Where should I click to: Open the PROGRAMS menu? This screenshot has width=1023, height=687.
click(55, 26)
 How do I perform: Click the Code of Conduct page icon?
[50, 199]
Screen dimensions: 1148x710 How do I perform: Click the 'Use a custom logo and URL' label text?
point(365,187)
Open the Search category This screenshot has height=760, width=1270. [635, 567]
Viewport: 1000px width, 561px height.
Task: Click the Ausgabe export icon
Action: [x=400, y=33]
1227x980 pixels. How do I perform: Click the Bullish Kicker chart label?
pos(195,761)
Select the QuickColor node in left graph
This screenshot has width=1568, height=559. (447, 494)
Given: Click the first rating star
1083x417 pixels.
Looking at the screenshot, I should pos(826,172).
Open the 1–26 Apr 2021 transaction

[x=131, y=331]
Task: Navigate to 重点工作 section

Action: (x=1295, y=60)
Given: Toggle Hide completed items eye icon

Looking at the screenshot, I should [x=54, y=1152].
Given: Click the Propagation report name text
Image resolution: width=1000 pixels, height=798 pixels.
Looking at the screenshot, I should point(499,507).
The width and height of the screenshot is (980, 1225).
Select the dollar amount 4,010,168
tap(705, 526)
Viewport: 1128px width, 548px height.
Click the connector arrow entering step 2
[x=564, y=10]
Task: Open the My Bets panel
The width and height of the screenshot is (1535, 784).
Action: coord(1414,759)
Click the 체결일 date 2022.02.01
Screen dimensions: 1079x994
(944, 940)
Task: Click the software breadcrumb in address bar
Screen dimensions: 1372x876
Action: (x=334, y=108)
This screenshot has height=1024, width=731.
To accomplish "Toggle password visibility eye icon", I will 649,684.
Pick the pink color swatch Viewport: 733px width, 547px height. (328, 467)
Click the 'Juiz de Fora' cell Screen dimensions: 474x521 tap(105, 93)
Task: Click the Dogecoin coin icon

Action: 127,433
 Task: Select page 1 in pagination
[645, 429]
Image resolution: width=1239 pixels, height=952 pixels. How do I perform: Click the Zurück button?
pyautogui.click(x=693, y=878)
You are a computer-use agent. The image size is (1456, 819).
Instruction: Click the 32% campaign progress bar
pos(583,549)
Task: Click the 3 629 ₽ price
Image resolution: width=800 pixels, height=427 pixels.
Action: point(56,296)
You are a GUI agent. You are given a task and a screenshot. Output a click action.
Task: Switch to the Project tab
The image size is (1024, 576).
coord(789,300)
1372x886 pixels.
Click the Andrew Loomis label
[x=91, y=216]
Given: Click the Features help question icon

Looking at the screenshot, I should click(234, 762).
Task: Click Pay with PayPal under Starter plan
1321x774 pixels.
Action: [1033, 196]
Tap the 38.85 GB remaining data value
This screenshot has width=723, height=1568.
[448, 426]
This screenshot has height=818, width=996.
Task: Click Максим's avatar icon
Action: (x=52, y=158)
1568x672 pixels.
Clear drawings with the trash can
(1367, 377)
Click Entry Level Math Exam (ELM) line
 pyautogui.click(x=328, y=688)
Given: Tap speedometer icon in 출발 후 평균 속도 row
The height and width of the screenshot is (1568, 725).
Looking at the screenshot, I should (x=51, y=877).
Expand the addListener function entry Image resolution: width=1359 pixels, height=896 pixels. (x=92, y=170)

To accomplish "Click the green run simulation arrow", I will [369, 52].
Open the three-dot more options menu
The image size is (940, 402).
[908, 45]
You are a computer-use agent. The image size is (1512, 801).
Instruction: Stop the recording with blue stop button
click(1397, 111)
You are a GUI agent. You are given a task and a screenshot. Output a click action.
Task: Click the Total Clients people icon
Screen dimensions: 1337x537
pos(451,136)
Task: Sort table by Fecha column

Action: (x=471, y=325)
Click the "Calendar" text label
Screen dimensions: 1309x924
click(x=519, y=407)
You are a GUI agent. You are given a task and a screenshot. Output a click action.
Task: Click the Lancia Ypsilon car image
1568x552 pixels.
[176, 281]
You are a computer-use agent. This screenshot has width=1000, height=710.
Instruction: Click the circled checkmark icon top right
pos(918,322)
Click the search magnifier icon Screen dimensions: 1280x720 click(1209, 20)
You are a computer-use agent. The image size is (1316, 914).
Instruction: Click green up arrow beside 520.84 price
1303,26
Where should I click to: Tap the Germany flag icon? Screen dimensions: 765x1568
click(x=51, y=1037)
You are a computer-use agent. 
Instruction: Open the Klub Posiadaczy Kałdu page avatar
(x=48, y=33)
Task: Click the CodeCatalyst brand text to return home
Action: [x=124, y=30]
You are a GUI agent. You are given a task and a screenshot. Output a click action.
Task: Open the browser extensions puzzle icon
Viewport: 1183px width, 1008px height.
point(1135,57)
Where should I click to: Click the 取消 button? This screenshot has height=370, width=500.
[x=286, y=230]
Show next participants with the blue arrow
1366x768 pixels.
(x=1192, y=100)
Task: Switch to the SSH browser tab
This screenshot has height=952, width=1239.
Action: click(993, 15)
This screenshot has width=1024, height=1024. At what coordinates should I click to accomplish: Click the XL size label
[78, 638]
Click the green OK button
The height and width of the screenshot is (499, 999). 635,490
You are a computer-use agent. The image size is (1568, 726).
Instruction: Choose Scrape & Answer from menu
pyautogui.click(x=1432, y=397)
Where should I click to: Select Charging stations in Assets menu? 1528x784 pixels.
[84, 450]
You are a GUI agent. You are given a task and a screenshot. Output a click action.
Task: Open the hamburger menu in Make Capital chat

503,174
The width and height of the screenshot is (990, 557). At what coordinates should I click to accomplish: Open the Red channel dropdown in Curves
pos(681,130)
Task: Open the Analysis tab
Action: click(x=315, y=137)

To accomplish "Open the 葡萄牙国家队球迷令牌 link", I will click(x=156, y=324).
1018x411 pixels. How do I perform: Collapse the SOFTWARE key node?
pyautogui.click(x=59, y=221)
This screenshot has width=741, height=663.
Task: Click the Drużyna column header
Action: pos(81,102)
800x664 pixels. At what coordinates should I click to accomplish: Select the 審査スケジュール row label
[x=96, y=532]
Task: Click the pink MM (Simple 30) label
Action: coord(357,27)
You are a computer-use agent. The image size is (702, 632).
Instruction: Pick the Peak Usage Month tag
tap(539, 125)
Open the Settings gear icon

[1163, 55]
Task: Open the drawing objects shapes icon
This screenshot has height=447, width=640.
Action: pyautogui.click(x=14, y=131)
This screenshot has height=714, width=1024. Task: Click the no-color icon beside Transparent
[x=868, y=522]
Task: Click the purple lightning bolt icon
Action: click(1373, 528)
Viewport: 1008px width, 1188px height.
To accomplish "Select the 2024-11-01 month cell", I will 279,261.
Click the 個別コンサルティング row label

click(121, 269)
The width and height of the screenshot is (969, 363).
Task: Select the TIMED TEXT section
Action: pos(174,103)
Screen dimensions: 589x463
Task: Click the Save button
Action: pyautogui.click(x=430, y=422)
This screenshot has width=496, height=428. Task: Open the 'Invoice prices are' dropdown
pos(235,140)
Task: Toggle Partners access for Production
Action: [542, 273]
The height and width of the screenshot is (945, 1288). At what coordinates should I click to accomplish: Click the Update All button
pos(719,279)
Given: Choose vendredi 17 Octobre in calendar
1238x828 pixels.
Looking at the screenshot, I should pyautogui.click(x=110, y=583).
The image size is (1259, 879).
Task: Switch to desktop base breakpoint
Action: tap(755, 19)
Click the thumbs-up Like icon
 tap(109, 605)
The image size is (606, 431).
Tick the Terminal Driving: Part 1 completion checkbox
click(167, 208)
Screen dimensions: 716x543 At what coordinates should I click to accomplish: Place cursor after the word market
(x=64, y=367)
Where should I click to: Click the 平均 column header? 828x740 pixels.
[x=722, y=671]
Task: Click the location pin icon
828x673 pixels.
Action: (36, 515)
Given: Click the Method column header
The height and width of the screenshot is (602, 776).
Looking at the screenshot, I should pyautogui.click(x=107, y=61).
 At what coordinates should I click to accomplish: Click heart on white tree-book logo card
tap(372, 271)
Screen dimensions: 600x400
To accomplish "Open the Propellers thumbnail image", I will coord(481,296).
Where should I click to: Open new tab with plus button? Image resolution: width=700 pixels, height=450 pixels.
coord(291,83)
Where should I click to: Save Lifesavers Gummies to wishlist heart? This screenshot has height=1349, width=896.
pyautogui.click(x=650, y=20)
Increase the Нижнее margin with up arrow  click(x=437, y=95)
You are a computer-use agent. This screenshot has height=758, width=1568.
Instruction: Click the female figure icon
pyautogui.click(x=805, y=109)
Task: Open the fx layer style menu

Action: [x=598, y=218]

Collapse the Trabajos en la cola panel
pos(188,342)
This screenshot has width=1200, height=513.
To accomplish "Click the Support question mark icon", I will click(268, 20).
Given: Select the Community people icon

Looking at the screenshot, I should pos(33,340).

##############################

AIM OF THE EXERCISE: Pull out all lines from the listing that contain the string "will".

THE COMPLETED TASK:
To accomplish "Toggle password visibility eye icon", I will 649,684.
To accomplish "Click the green run simulation arrow", I will [369, 52].
To accomplish "Open the 葡萄牙国家队球迷令牌 link", I will click(x=156, y=324).
To accomplish "Select the 2024-11-01 month cell", I will 279,261.
To accomplish "Open the Propellers thumbnail image", I will coord(481,296).
To accomplish "Click the Support question mark icon", I will click(268, 20).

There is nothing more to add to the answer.